L'opposition de Philippe Séguin au traité de Maastricht était non seulement souverainiste mais aussi sociale. Celui qui a flirté dans sa jeunesse avec le PSU et la SFIO, avant de devenir définitivement gaulliste dans le contexte de l'élection présidentielle de 1965, était l'un des derniers à défendre un gaullisme irréductible à une droite libérale et conservatrice. En juin 1993, il dénonce en la qualifiant de "Munich social" la politique monétaire des gouvernements européens qui renoncent à lutter contre le chômage de masse. Président de l'Assemblée nationale sous la deuxième cohabitation, il appartient pourtant à la majorité issue des élections législatives de mars 1993. Symbole de ce positionnement ambigu, les jeunes séguinistes se réunissent au sein du Rassemblement pour une autre politique (RAP), alors qu'Édouard Balladur, également RPR, est à Matignon ! Lors de la présidentielle de 1995, c'est logiquement sa voix de Stentor qui incarna, face à la candidature du premier ministre sortant, la campagne de Jacques Chirac sur le thème de la "fracture sociale" et du "pacte républicain".
Son combat pour contrecarrer la "libéralomania" et la "dérive droitière du RPR", dénoncées dès 1984, sera toutefois ponctué d'échecs. En 1988, il est battu d'une voix par le chiraquien Bernard Pons pour le présidence du groupe néogaulliste à l'Assemblée nationale. En 1990, aux assises du Bourget du RPR, sa motion commune avec Charles Pasqua n'obtient que 31,4% face à celle des chiraquiens. En mai 1995, après l'élection de Jacques Chirac à la l'Élysée, c'est Alain Juppé, et non lui, qui est nommé à Matignon : dès le 26 octobre 1995, le premier ministre chiraquien tourne définitivement le dos à l'"autre politique"...
La victoire de la gauche après la dissolution de l'Assemblée nationale semble marquer en 1997 sa revanche, puisque Philippe Séguin devient président du RPR. Son alliance contre-nature avec les balladuriens (Nicolas Sarkozy sera nommé secrétaire général du parti) ne lui permettra toutefois pas de réorienter idéologiquement sa famille politique. Il démissionnera finalement de la présidence du RPR le 16 avril 1999, dans le contexte des élections européennes où il refusait de cautionner l'adhésion au groupe PPE du Parlement européen. Les séguinistes se divisent alors. Certains partent avec Charles Pasqua. D'autres soutiennent la candidature de l'un des leurs, François Fillon, à la présidence du RPR (24,6% au premier tour, derrière Jean-Paul Delevoye et Michèle Alliot-Marie).

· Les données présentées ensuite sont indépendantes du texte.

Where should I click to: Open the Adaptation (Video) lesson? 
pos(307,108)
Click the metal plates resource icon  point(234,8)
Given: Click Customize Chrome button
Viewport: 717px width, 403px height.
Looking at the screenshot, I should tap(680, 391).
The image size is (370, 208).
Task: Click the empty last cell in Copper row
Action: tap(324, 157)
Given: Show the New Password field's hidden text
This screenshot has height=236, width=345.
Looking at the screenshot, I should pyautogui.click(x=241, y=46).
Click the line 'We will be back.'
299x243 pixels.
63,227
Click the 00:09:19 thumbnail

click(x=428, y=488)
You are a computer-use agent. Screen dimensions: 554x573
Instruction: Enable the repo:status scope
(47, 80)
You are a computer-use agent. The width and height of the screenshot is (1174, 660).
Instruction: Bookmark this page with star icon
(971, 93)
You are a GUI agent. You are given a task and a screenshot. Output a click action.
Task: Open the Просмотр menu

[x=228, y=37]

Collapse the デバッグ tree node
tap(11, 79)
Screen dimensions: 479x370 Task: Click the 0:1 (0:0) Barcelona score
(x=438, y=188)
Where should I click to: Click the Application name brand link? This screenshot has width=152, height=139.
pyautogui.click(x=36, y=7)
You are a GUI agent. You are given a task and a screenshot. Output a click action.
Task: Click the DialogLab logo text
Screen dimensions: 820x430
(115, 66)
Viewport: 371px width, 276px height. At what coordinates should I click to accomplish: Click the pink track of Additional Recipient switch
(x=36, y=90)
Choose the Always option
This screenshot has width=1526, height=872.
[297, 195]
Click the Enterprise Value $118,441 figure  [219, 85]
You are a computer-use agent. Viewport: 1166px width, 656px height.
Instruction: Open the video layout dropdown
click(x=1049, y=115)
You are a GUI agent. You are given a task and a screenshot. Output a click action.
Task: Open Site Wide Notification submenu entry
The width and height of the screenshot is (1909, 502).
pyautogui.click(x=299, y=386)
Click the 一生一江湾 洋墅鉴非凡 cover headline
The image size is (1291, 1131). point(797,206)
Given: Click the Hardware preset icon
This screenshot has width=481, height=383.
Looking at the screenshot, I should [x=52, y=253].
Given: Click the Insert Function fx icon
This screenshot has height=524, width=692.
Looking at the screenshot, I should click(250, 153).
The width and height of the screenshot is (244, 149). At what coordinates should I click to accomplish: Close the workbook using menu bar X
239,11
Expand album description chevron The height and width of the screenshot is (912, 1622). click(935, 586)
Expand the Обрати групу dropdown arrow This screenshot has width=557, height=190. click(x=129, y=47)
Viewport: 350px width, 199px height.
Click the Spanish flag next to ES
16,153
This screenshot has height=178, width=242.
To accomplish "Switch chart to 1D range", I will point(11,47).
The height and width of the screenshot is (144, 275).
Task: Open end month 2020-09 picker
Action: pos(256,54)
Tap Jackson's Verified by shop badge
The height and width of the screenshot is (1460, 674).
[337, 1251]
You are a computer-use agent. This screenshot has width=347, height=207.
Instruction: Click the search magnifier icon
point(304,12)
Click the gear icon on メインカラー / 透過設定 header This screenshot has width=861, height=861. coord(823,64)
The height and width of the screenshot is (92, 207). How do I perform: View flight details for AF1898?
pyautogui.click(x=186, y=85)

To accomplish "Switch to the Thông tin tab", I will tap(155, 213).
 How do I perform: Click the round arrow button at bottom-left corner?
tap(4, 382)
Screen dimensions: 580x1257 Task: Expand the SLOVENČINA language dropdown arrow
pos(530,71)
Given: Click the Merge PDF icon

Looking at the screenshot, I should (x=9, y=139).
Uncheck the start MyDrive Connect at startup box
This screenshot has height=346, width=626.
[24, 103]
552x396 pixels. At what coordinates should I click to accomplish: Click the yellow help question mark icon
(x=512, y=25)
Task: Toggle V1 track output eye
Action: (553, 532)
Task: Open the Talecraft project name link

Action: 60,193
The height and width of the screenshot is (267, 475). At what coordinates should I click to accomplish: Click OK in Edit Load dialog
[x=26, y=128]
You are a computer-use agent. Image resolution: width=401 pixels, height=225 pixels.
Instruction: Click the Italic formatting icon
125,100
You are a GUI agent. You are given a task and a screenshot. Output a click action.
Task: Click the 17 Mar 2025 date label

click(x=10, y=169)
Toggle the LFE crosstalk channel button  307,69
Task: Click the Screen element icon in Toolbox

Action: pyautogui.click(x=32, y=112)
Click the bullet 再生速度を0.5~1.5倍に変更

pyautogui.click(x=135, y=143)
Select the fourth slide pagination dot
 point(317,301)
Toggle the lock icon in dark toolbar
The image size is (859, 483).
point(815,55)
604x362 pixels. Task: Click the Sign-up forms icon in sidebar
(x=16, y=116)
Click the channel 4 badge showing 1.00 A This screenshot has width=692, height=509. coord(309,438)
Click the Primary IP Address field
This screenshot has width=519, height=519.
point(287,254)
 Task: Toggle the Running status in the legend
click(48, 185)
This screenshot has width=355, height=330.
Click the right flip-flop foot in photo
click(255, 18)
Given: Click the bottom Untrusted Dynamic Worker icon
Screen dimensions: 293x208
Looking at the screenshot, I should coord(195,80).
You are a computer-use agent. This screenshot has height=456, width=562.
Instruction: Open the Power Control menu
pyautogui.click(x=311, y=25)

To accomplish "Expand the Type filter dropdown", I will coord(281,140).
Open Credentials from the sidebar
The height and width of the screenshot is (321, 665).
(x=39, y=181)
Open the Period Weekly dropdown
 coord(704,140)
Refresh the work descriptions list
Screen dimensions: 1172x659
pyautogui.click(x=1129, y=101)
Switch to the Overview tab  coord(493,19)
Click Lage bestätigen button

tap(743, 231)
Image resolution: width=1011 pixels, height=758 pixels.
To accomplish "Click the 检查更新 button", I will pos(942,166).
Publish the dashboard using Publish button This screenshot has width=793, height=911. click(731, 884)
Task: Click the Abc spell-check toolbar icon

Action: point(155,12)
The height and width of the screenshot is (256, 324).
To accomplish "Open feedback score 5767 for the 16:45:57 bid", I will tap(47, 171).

La candidature de Philippe Séguin à la mairie de Paris, en 2001, marquera son dernier combat politique. Et, surtout, le dernier échec de celui qui avait été élu maire d'Épinal, dans les Vosges, en 1983, puis réélu en 1989 et 1995. Aux élections législatives de 2002, cet intransigeant aux colères homériques renonce à l'Assemblée nationale, où il avait été élu pour la première fois en 1978. Il démissionnera de son dernier mandat, celui de conseiller de Paris, en octobre 2002, et sera le seul poids lourd du RPR à refuser de rallier l'UMP, aboutissement de l'alignement du gaullisme à droite.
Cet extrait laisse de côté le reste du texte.